## [Text under study]
___

With the common trait of having no teeth, these three foraging animals are united under the taxonomic order Edentata. The hormiguero (great anteater), up to a meter long, is the largest of Honduras [1]’s anteaters, followed by the more common tamandu (lesser anteater) and the smaller silky anteater, which rarely ventures out of trees and is seen infrequently. Anteaters spend much of their lives prowling the forests at a leisurely pace in search of ants and termites. After ripping up a termite or ant mound with its strong forearms and sharp claws, the anteater probes the mound with its most unusual tongue, a sticky appendage up to half a meter long that gathers up ants by the dozen. Biologists have estimated that anteaters can munch upwards of 30,000 ants a day.
To defend themselves against the vicious stinging ants that live in Honduras’s forests, anteaters have remarkably tough fur and hides, which local campesinos insist cannot be cut through by a machete. While not particularly agile or speedy, the anteater is known to defend itself so well with its vicious hooked claws that even jaguars prefer to look for easier prey.

___

## [Saved data entries]
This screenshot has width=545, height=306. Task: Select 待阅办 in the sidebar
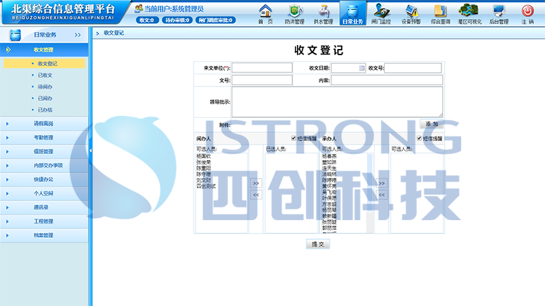tap(45, 87)
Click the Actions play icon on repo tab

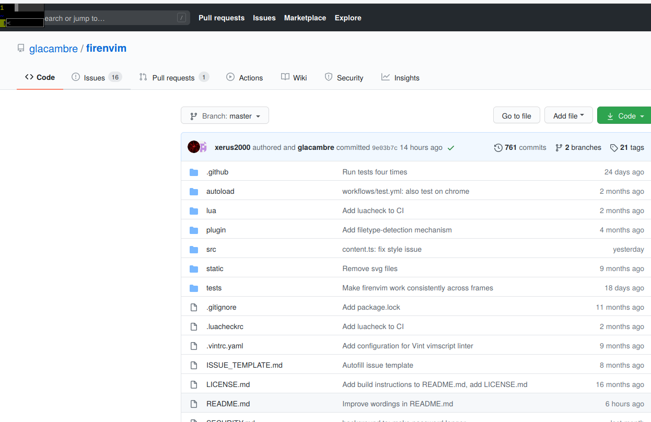pos(230,77)
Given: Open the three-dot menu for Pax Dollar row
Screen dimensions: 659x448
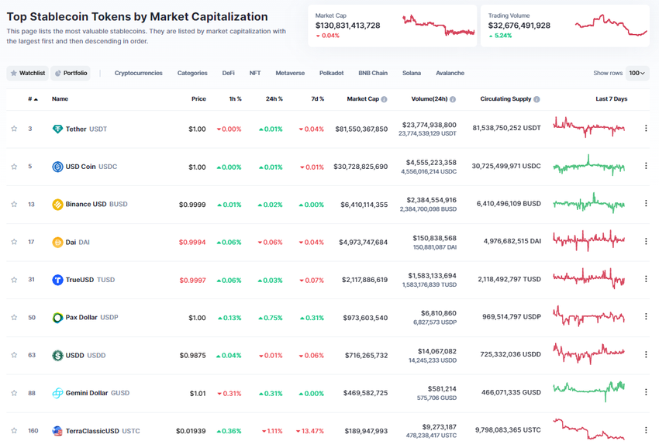Looking at the screenshot, I should (646, 317).
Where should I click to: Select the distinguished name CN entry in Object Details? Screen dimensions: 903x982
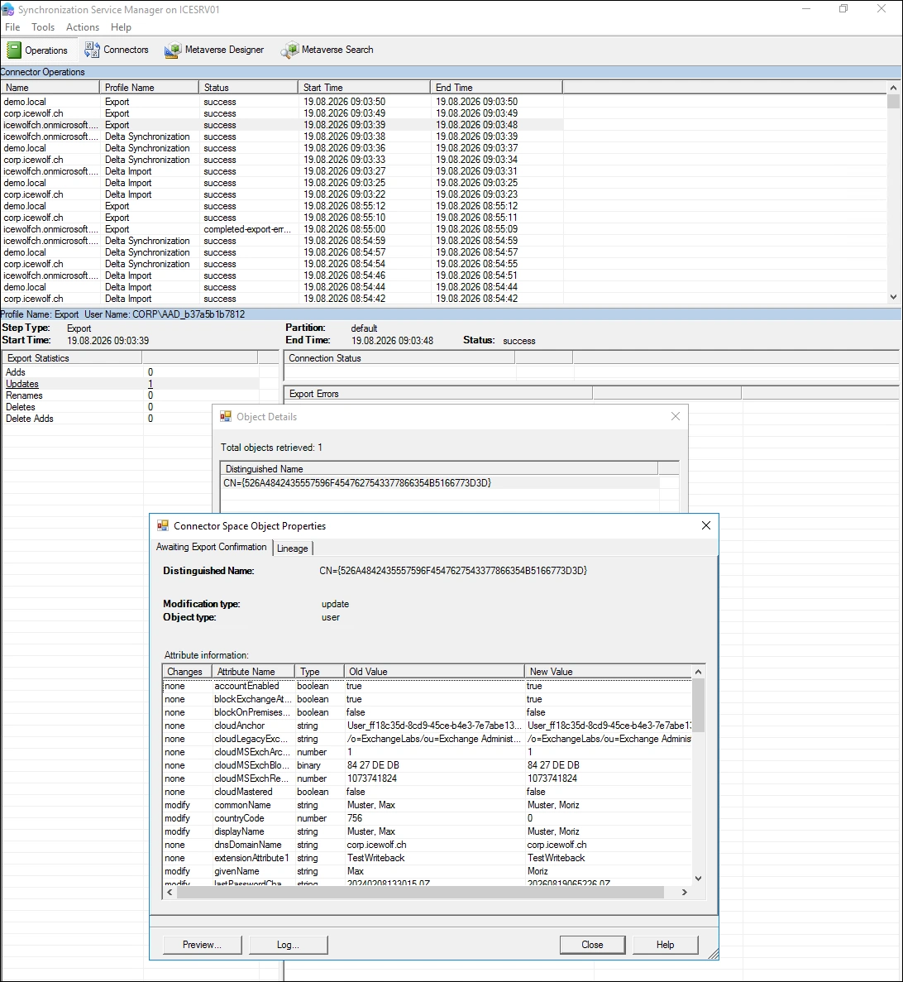[x=357, y=483]
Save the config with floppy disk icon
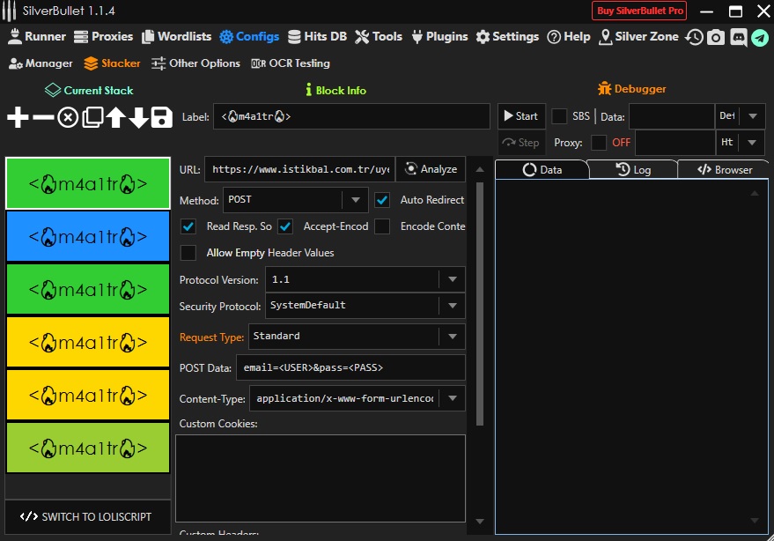The image size is (774, 541). coord(162,117)
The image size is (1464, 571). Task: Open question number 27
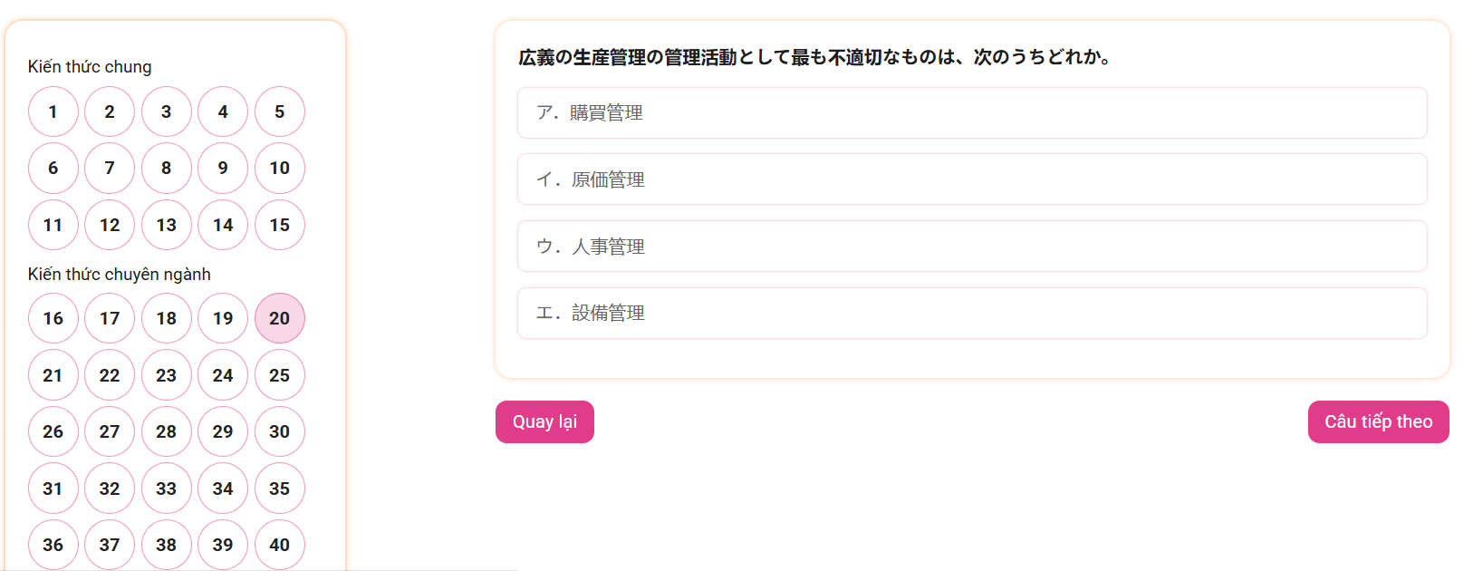110,431

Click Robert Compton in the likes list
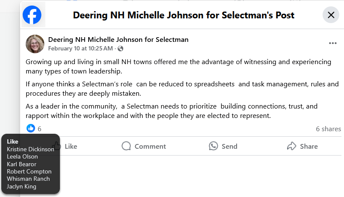click(x=29, y=171)
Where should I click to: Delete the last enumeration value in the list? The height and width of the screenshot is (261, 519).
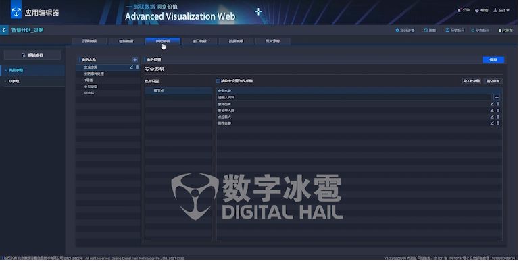tap(498, 123)
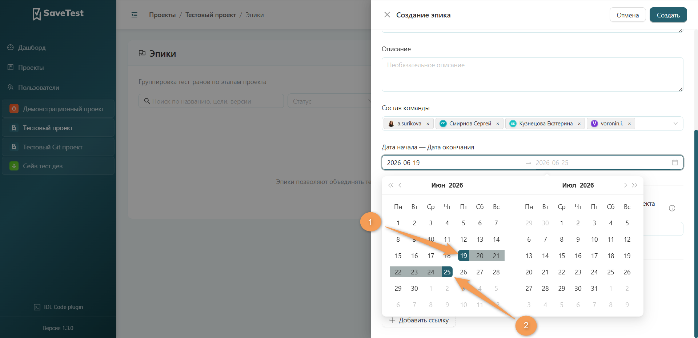Image resolution: width=698 pixels, height=338 pixels.
Task: Click the calendar icon in date field
Action: tap(675, 162)
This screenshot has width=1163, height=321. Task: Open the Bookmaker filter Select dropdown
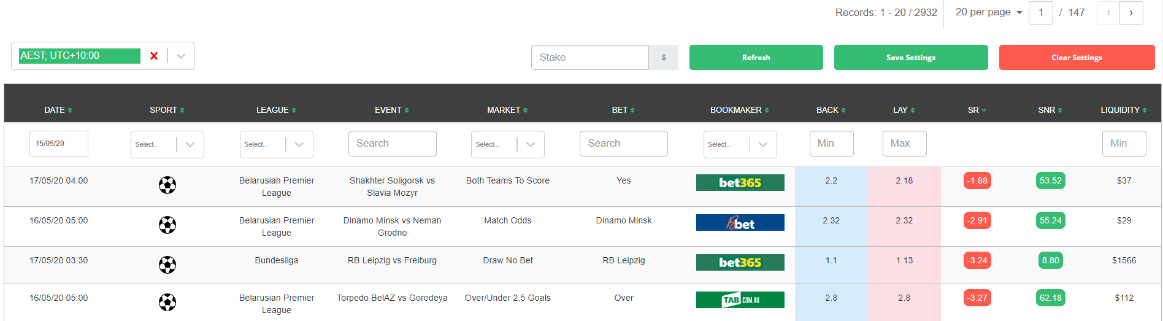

___

## [Questions to answer]
**a)** Quote the anteater passage from "To defend themselves" up to and including "for easier prey.".
**b)** Write what comes next in the passage about anteaters in Honduras, picking up after its final sentence.

## [Numbered responses]
**a)**
To defend themselves against the vicious stinging ants that live in Honduras’s forests, anteaters have remarkably tough fur and hides, which local campesinos insist cannot be cut through by a machete. While not particularly agile or speedy, the anteater is known to defend itself so well with its vicious hooked claws that even jaguars prefer to look for easier prey.

**b)**
Also subsisting on a steady diet of ants and termites, with a few other insects thrown in for variety, are two species of armadillo, the cusuco (nine-banded) and pitero de uña (naked tailed). Looking like baby dinosaurs, these curious creatures are equipped with calcified armor plates to defend themselves from attack as they waddle their ungainly way around the forest floor. A larger ancestor of the armadillo, the glyptodon, once lived in Honduras [1], as evidenced by fossils found near Gracias, Lempira.
If armadillos and anteaters seem unusual, the sloth is downright hilarious. Inching its way in slow motion along the undersides of tree branches in the perpetual quest for more leaves, the sloth is certainly the most relaxed mammal you’re likely to run across in the forest. With an unusually slow metabolism, sloths simply don’t have much get up and go. What stirs biologists to wonderment is that these proverbially lazy animals, seemingly so badly adapted to the pitiless wild, have managed to survive to the present day! Sloths are a favorite target of jaguars and harpy eagles, which literally pluck them out of trees. Perhaps to help keep an eye out for this constant threat, the sloth has an extra neck vertebra, allowing it to peer directly over its own back. And with their algae-covered fur and slow movement, the animals are difficult for predators to spot.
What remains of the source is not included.